Thursday, May 28, 2009

I cry every day over my mother's condition...the question is when

In February, I got a call that my mother had been admitted to an Emergency Room by her Primary Care Physician. At the time, I was not her Patient Proxy, so they couldn't even update me on her condition over the phone. "I am sorry. You aren't on her chart." I am her only child. I did hear the words "Brain Oncologist" and immediately thought my mother had brain cancer. At that moment, my knees went out from underneath me and I almost fainted in my kitchen in California.

I flew to NY immediately. After 2 lung biopsies and 2 uterine biopsies, the results were still inconclusive. They wanted to perform exploratory brain surgery to determine from where the cancer had metastasized. She was stable and so we went back to her Upper Westside apartment for 10 days to make some big decisions.
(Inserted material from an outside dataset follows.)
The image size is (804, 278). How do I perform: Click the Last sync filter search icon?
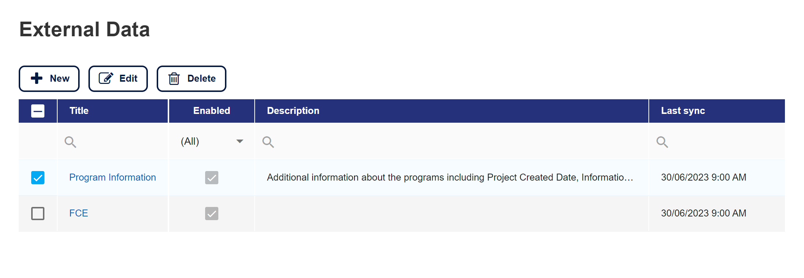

After painstakingly looking into the best brain surgeons, we switched hospitals and mom had brain surgery with a tumor removal and resection in the front right lobe of her brain. From the pathology, they were able to determine that it was an andenocarcenoma or brain tumors and lesions that have metastasized from lung cancer.

And so the nightmare began...

After returning to LA for a week, I came back to NY and slept on her couch for 5 weeks. One of her friends was going out of town for a month and lives 3 blocks away, so I rented a place to have a bed and someplace to work. I am an SEO (Search Engine Optimizer: in a nutshell - I make websites more easily found by the people who are looking for them) and have barely kept my company afloat.

The role of cancer caregiver is a tough one: medications, radiation, chemotherapy, depression, hair loss, steroids, etc. It never ends.

I cry every day...the question is when.